Nyborg, A. C., Zacco, A., Ettinger, R., Borrok, M. J., Zhu, J., Martin, T.,... & Herbst, R. (2016). Development of an antibody that neutralizes soluble IgE and eliminates IgE expressing B cells. Cellular & molecular immunology, 13(3), 391.
Figure 4 MEDI4212 aFuc enhance killing of primary IgE class-switched human PBMCs.
Human PBMCs were collected from normal donors and class-switched by the addition of IL-4 and anti-CD40. (a) Class-switched cells were added to ELISpot wells and spots were observed in the control well. The addition of MEDI4212 aFuc and the anti-migis antibody consistently reduced the number of spots to near zero. *P<0.05 for treatment group relative to media control (anti-CD40 and IL-4). One-way ANOVA followed by Dunnetts. (b) A substantial drop in the amount of IgE expression was observed by qPCR. IgE, immunoglobulin E; PBMC, peripheral blood mononuclear cell.

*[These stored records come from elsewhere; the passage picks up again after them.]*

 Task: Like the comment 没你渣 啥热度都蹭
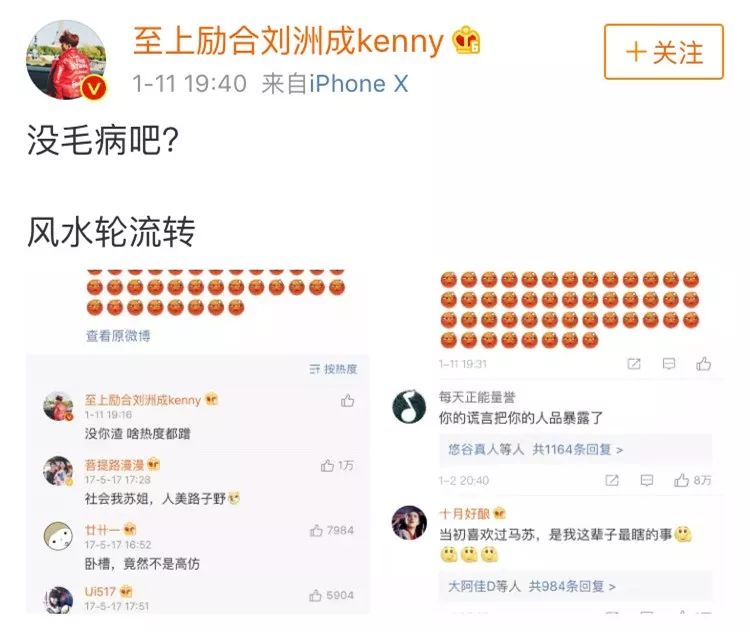tap(347, 400)
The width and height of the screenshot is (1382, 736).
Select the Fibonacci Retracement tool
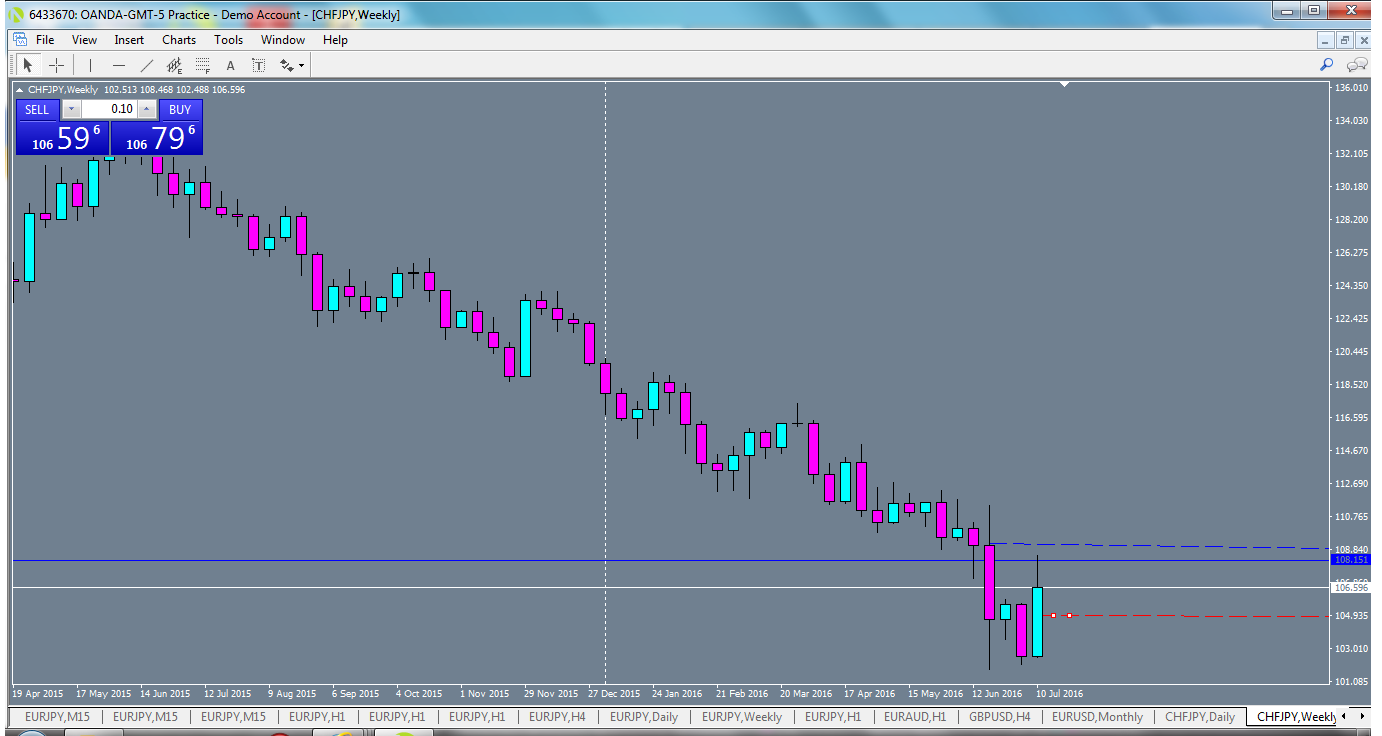[x=201, y=65]
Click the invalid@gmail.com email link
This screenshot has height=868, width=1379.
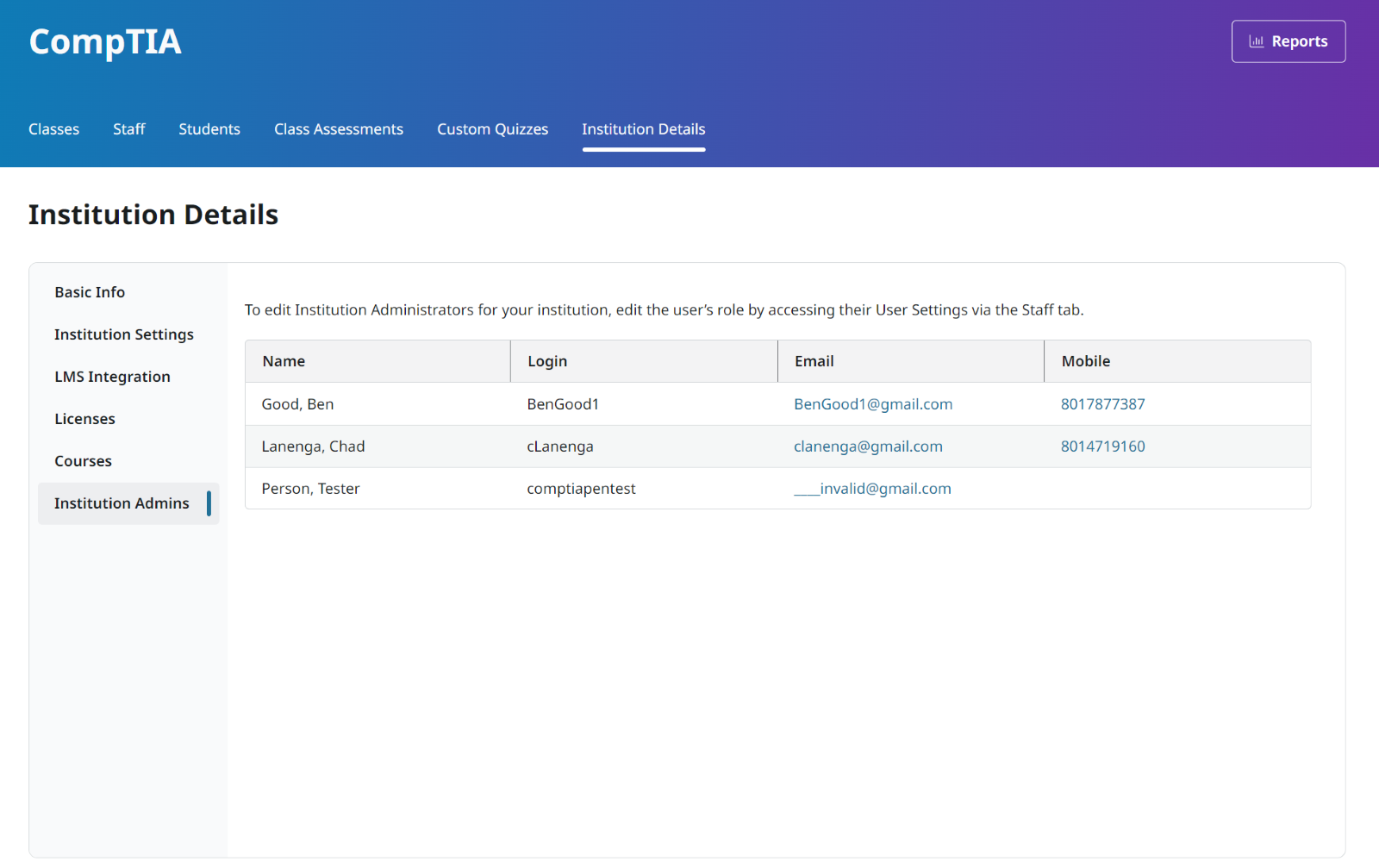[x=872, y=489]
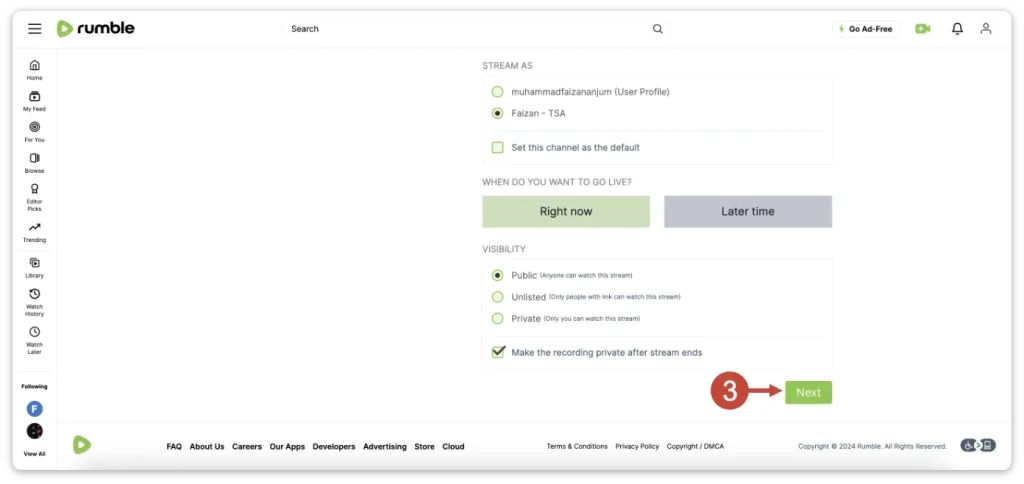Click the green Next button
This screenshot has width=1024, height=484.
pos(808,393)
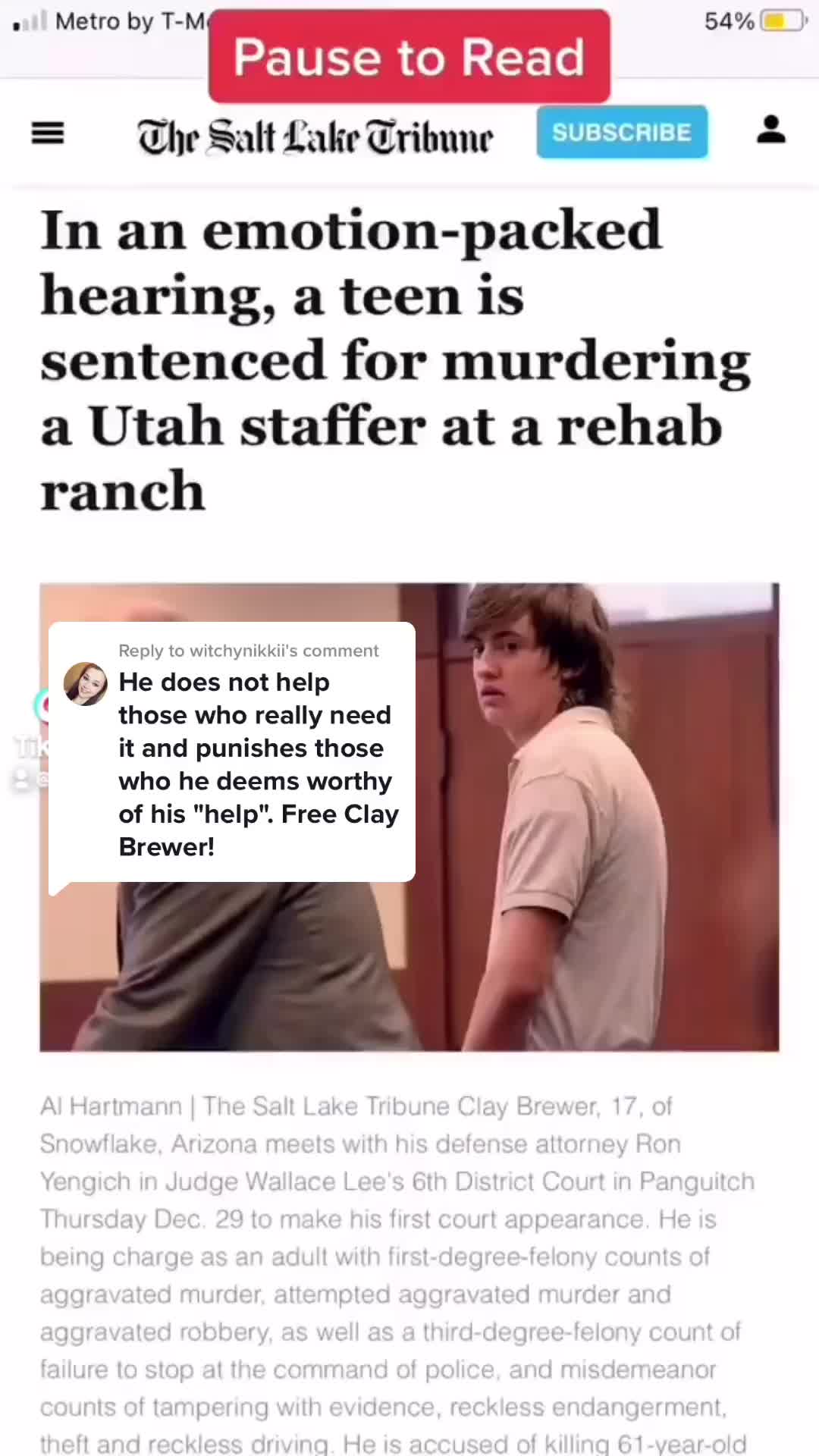Click the blue SUBSCRIBE button

tap(622, 132)
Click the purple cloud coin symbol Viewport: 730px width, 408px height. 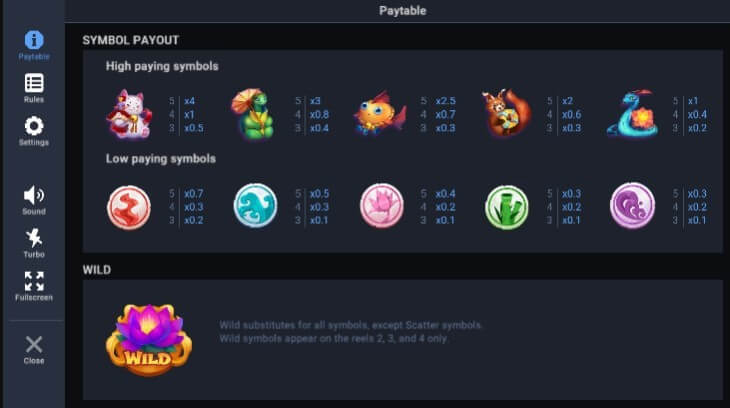pyautogui.click(x=632, y=206)
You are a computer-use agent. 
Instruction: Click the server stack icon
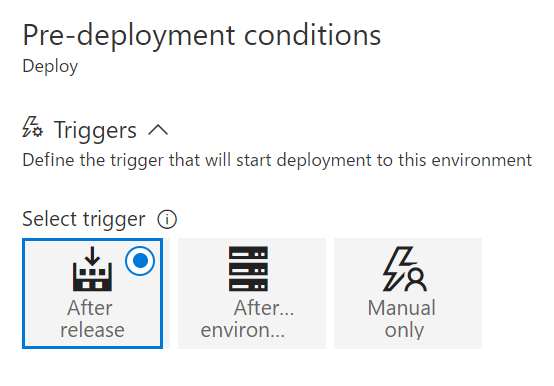pyautogui.click(x=248, y=269)
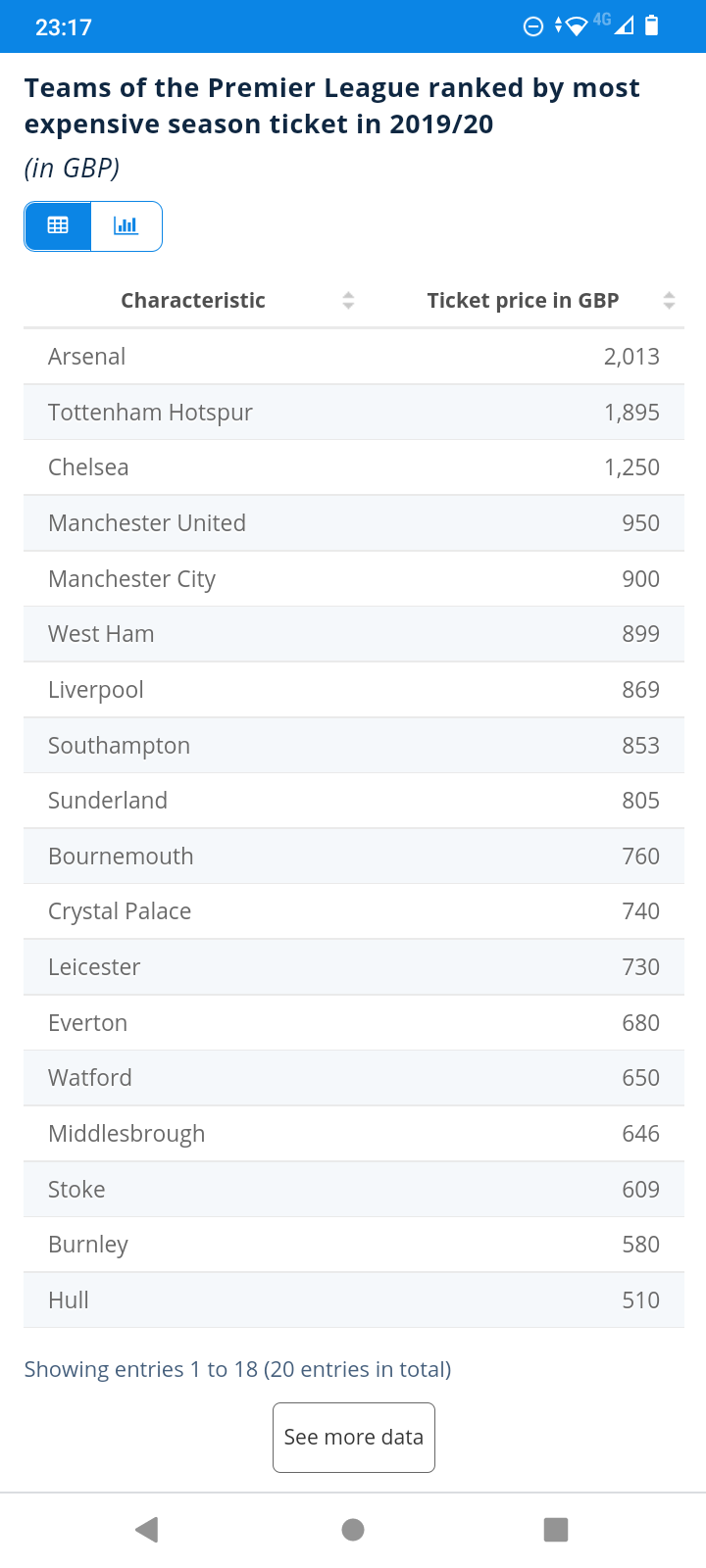The image size is (706, 1568).
Task: Tap the Ticket price in GBP header
Action: point(523,301)
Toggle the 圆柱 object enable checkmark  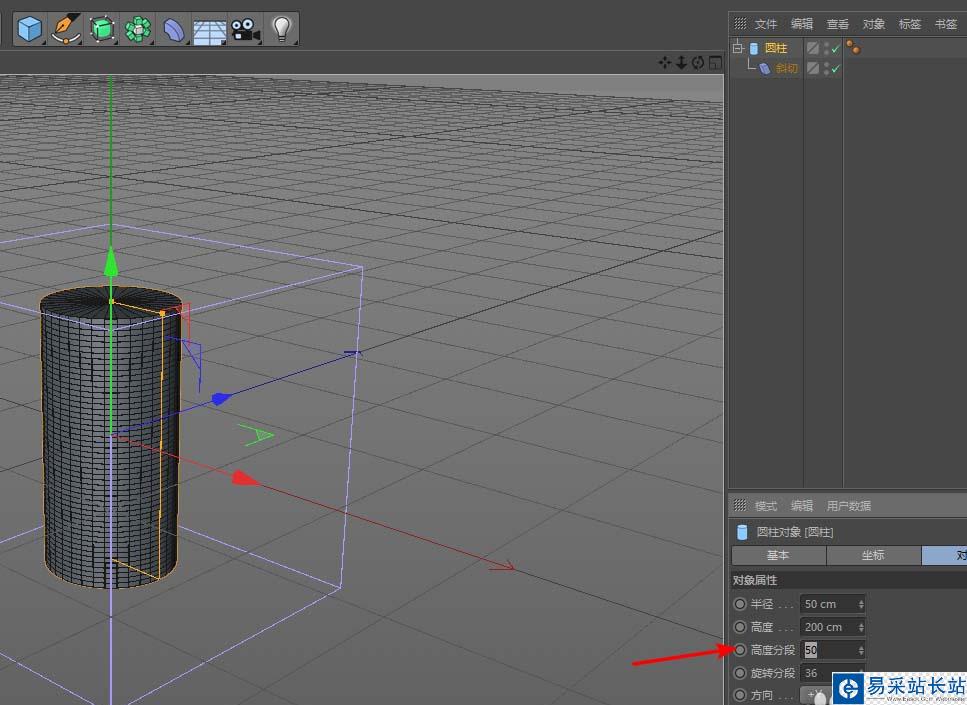click(835, 48)
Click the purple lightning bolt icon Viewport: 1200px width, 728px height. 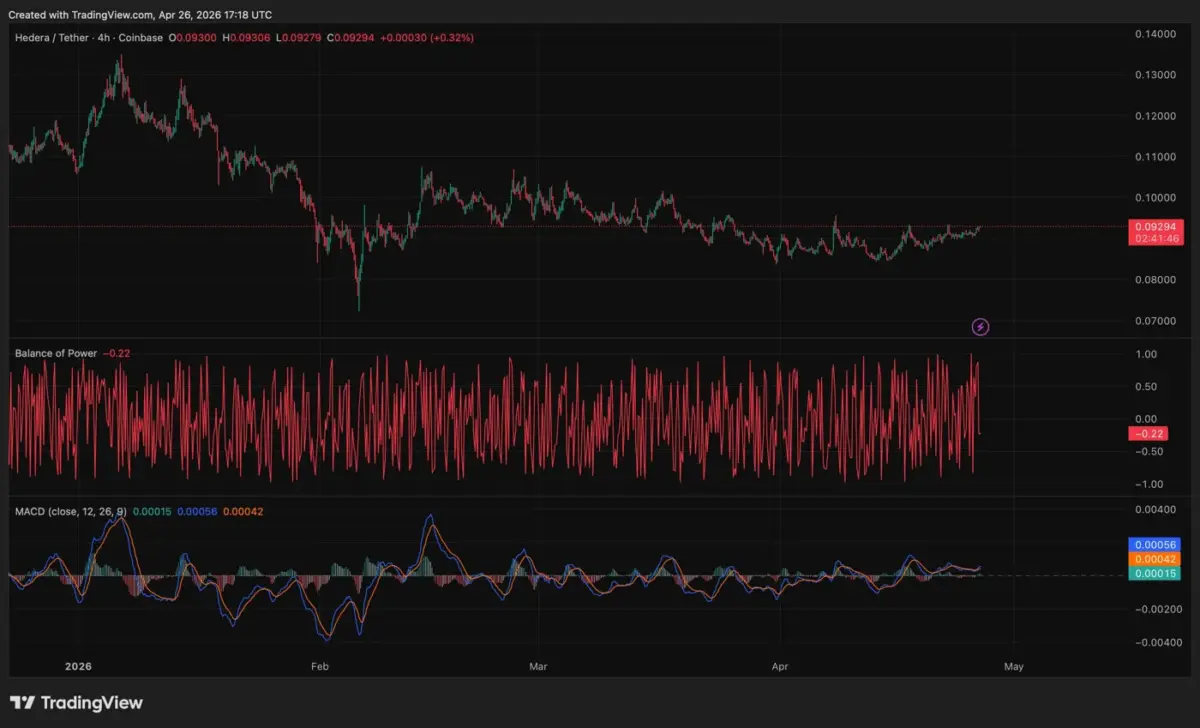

Nyborg, A. C., Zacco, A., Ettinger, R., Borrok, M. J., Zhu, J., Martin, T.,... & Herbst, R. (2016). Development of an antibody that neutralizes soluble IgE and eliminates IgE expressing B cells. Cellular & molecular immunology, 13(3), 391.
Figure 5 In vitro characterization of MEDI4212. Neutralization of human IgE was assessed in FcεRI-dependent (A, B and C) or CD23-dependent (D and E) assays.
(A) Human IgE-FcεRI binding assay; (B) RBL-ER51 calcium signaling; (C) LAD2 β-hexosaminidase release; (D) IM9 binding; (E) U937 phagocytosis of IGROV1 cells. Folate receptor α (FRα). Data points represent average of duplicate determinations from a representative experiment (A) or mean ± SEM of combined data from 3–11 experiments (B–E).
Cohen, E. S., Dobson, C. L., Käck, H., Wang, B., Sims, D. A., Lloyd, C. O.,... & O’Brien, S. (2014, May). A novel IgE-neutralizing antibody for the treatment of severe uncontrolled asthma. In MAbs (Vol. 6, No. 3, pp. 755-763). Taylor & Francis.